MyWeb aims to be different. The three-year-old brainchild of three classmates from National University of Singapore, MyWeb flourished through the Asian financial crisis, listed on the Nasdaq stockmarket in February and has a market value of nearly $100 million. Now, the company is taking an innovative track into China. One key element is a deal with Beijing Post and Telegraph, a subsidiary of China Telecom. "Beijing Post and Telegraph wants to increase its Internet access base in Beijing," explains Danny Toe, 29, MyWeb's chief operating officer. "We are a natural partner for them."
The two companies will bundle their services. Beijing Post and Telegraph customers who subscribe to a second home phone line, for example, may be given free time on-line and offered a preferential price for purchase or lease of a set-top box. By the end of 1999, 200,000 boxes--10 times more than in Malaysia and Singapore, the company's core markets until now--will be in Beijing homes, the firm predicts. In Malaysia and Singapore, 70% of MyWeb customers already have home Internet access through PCs, says chief executive Thean Soon Wong, 28. In China, which the company hopes will be its No. 1 market, he says, most customers will be first-time "Netizens"--or users of the Internet.

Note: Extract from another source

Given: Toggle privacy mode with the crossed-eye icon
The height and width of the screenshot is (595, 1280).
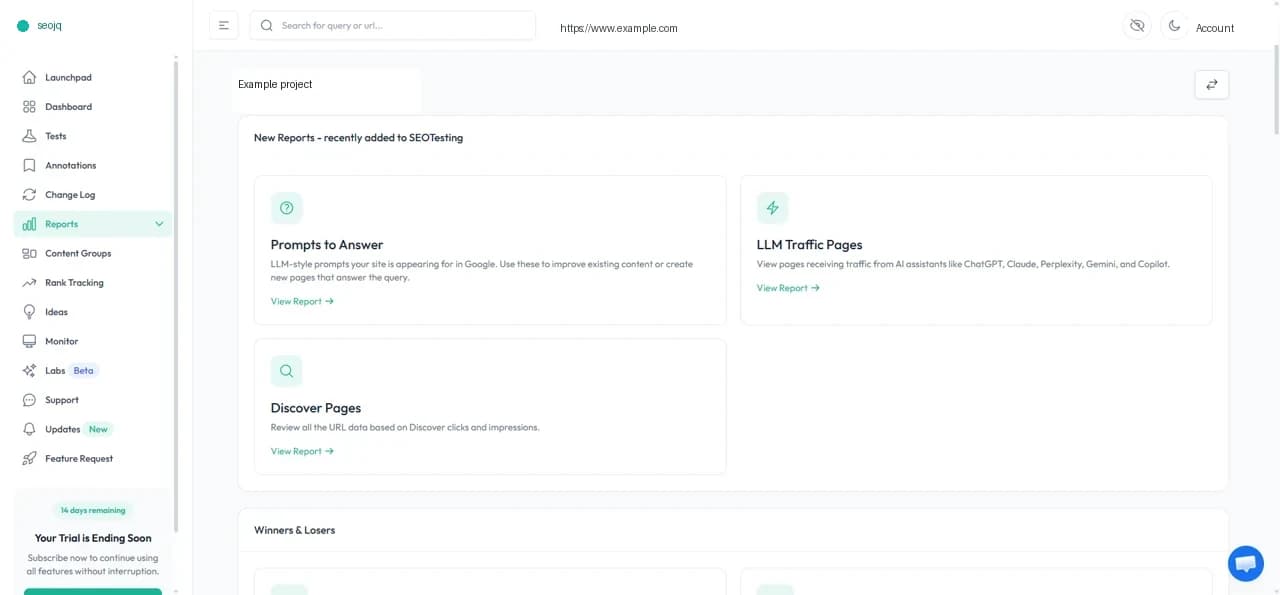Looking at the screenshot, I should pos(1137,25).
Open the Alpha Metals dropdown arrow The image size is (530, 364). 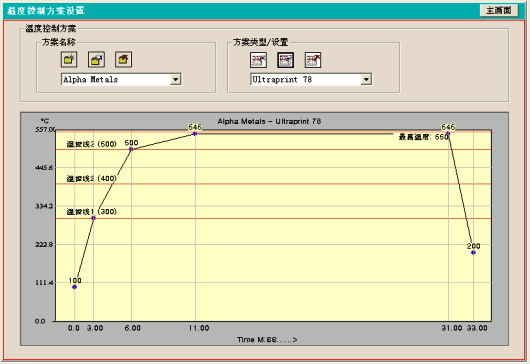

MyWeb will use the boxes to build up a ready core of customers for the company's on-line services. The boxes take users straight to MyWeb's China portal at www.myweb.com.cn, where they will find news, sports, e-business and fashion channels, as well as competitions and prizes. Days after the official launch of the set-top box campaign and the portal, however, the site was still a work-in-progress. The e-commerce channel had just two offerings: compact discs and a local brand of water beds. Among future e-commerce partners in China, Toe says, will likely be personal-care-product giant Unilever, which sells its products on MyWeb portals in Southeast Asia.
MyWeb hopes to make money in part from advertising on the site. Toe says advertisers will be attracted because "we have a captive audience, we know how many boxes are out there, and we know how much people are using the box." MyWeb revenue will also come from licensing its software to Chinese set-top box makers--the company doesn't make the boxes itself, though it sells them on the portal--and from e-commerce.
Strategic alliances will help get the word out to consumers, Wong believes. Already on board are Beijing Post and Telegraph, leading Internet service provider Chinanet, and set-top box makers Soyea Technology Co. and Lang Chao. In July, MyWeb is to announce a partnership with China's official Xinhua news agency to develop an interactive news channel. An announcement with Chinese banks will follow, outlining plans for credit- and debit-card use for e-commerce.
"The set-top box is a transitional product," Wong candidly concedes. "Within the next 24 months, televisions will be shipping with Internet functionality imbedded." That doesn't seem to worry MyWeb. Toe says the company is already working on deals that will take customers to the portal directly from Internet-enabled TVs and PCs. That, he believes, will ensure that MyWeb will remain popular in China well after set-top boxes go the way of the eight-track tape player.